We are using Azure Datalake Gen2 Storage Container as our Ingest instance.
I have set a load job (incr_load) from a sql server database to the ingest instance.
This works fine during the day. When get into the next day the same job does a full load on my tables in the database. Why is this happening?
I really need to solve this asap :-)
regards,
Bjørn A.
Page 1 / 1
Hi @bjorn
I have some questions.
The check for full load needs to be unchecked, but it is the default so I would assume it to be set. Right?
How is the incremental rule set up for the data source?
When a full load happens you will see a new DATA_<some datetime> folder that your parquet files are stored in. Do you see this when it starts to do full loads?
Hi @Thomas Lind,
I have added a transfer task like this
My setup for incr load like this
I run this job/task through the TimeXtender O&DQ Desktop
I need to talk to my client to get access to storagecont, working on that….
regards,
Bjørn A.
Hi @bjorn
Why don’t you check for Updates?
Updates are necessary for the incremental load table to be able to compare rows that were already transferred once before. Otherwise it will just add the new rows without checking if it already exists.
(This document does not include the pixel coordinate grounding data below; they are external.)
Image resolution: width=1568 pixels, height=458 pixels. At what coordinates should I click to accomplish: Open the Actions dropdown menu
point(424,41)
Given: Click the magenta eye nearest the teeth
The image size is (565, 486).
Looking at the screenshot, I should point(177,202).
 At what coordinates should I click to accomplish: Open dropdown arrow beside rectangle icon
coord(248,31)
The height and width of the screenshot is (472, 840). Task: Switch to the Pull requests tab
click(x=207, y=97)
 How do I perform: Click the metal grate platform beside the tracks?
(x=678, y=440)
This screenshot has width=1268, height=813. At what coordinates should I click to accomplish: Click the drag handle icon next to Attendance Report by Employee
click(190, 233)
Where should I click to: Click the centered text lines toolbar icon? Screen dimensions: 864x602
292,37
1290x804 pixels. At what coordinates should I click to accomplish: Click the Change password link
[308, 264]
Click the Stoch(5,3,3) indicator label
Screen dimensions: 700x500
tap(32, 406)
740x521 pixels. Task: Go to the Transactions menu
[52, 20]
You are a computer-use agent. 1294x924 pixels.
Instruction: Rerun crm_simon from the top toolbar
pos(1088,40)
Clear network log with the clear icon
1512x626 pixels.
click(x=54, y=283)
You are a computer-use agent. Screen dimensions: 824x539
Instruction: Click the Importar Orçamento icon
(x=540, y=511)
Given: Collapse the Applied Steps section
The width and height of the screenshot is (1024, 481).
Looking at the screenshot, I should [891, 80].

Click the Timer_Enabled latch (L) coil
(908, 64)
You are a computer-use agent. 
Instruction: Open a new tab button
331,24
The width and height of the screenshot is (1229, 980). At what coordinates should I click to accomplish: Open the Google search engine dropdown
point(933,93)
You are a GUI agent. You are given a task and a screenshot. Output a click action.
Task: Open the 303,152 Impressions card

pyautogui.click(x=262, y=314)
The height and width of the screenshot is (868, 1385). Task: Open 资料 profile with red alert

The requirement for Updates is that you are sure the tables run with primary keys and that the fields in the Prepare Data Area table also are set to use these fields as primary key fields.
Thanks @Thomas Lind,
I will add “updates” and run the task, and check for status tomorrow morning
best regards,
Bjørn A.
Hi @bjorn
It may be necessary to run a synchronize against the Ingest instance from the prepare instance that hosts the table.
It should not make any visible changes, to do so.
Hi @Thomas Lind
All TX tasks running icremental works as expected during the evening.
I stopped all TX tasks and saw that there was data in all tables. Overnight all the parquet files have been deleted.
I don't have access to Azure at my customer's, unfortunately...
Are there any jobs/tasks in Azure that run automatically and can delete the Parquet files? How can I stop this or set the interval myself?
best regards,
Bjørn A.
Hi @bjorn
You really do need access to the data lake container to see what is going on.
You can read about the Storage Management Task here.
That is the only option for removing parquet files. It should be noted that it only removes the old full load files, that will not be taken into account anyway.